Menu

NU Gantikan Istilah Kafir jadi Non-Muslim, ini Kata Menohok Ustaz Felix Siauw

Muhammad Iqbal 5 Mar 2019, 13:22
Ustaz Felix Siauw
Ustaz Felix Siauw

RIAU24.COM - Beberapa waktu, hasil sidang Komisi Bahtsul Masail Maudluiyyah, Munas Alim Ulama dan Konferensi Besar Nahdlatul Ulama (NU) menyarankan agar Warga Negara Indonesia yang beragama non-muslim tidak lagi disebut sebagai kafir menjadi kontroversial.

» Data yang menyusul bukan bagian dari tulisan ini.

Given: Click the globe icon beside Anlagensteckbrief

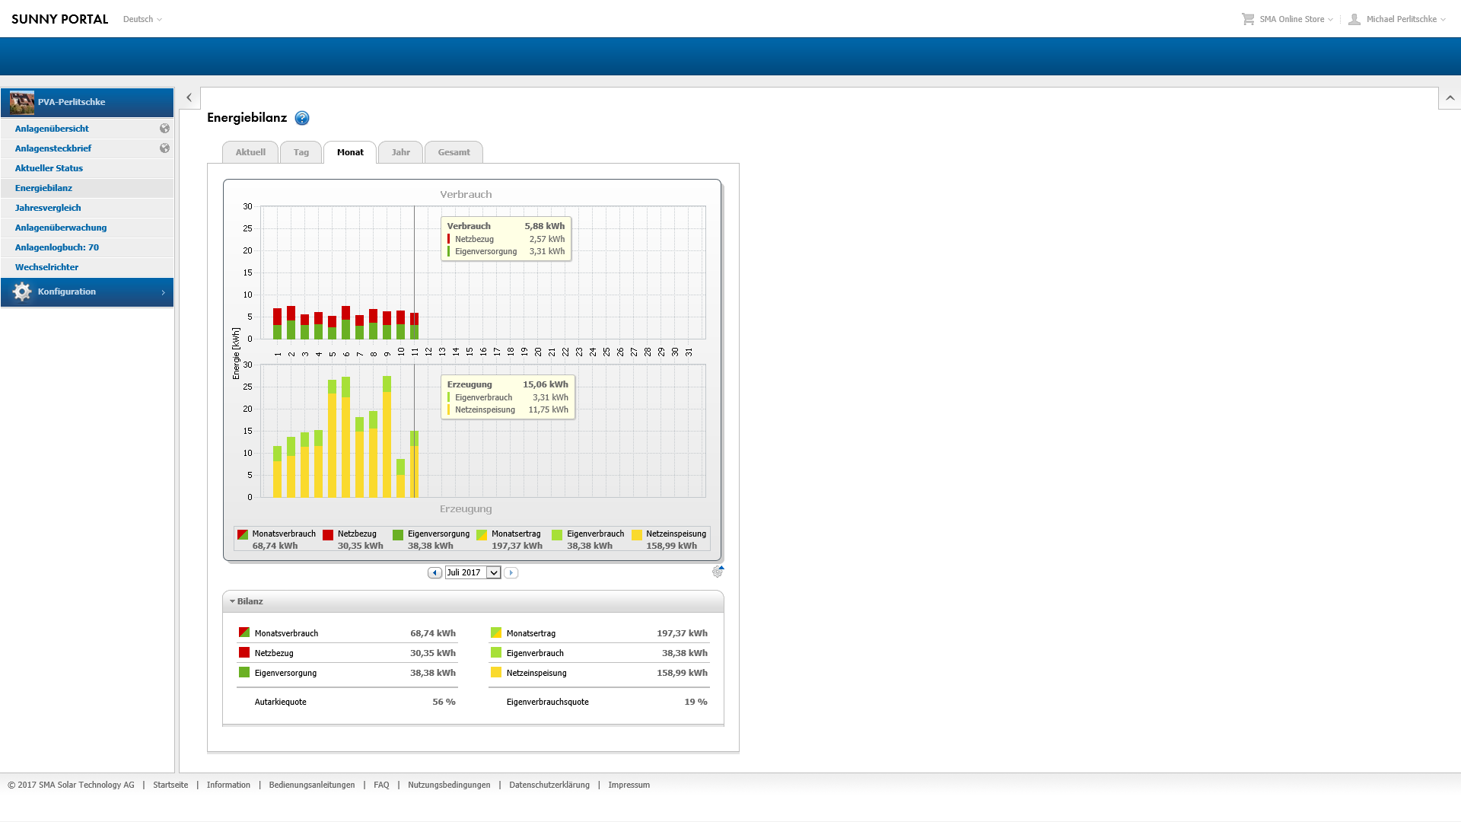Looking at the screenshot, I should 164,148.
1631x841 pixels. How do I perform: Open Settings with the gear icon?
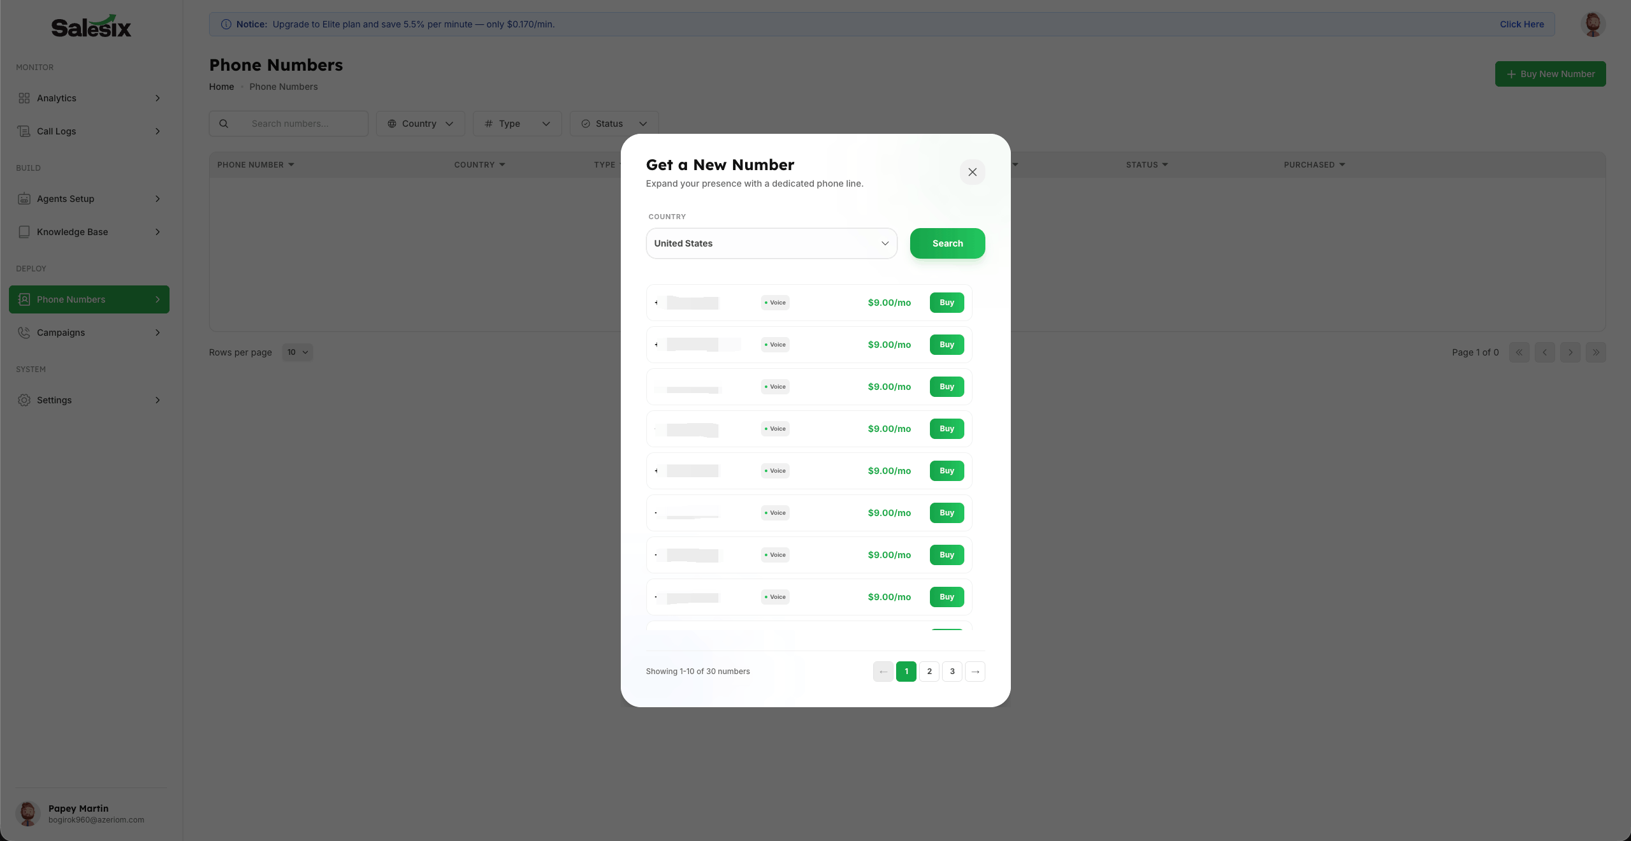pyautogui.click(x=24, y=399)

Hal itupun ditanggapi oleh Ustaz Felix Siauw melalui tulisannya yang berjudul "Kafir atau Non Muslim". Dalam tulisannya itu, dia sempat bercerita tentang dia dan keluarganya yang berbeda keyakinan.

Bahkan, meskipun Ustaz Felix menjadi Mualaf, dia tidak pernah menyinggung kata kafir dalam ucapannya. Selain itu, kata kafir tidak boleh digunakan dalam konteks kewarganegaraan. Dia menilai hal itu adalah berbahaya.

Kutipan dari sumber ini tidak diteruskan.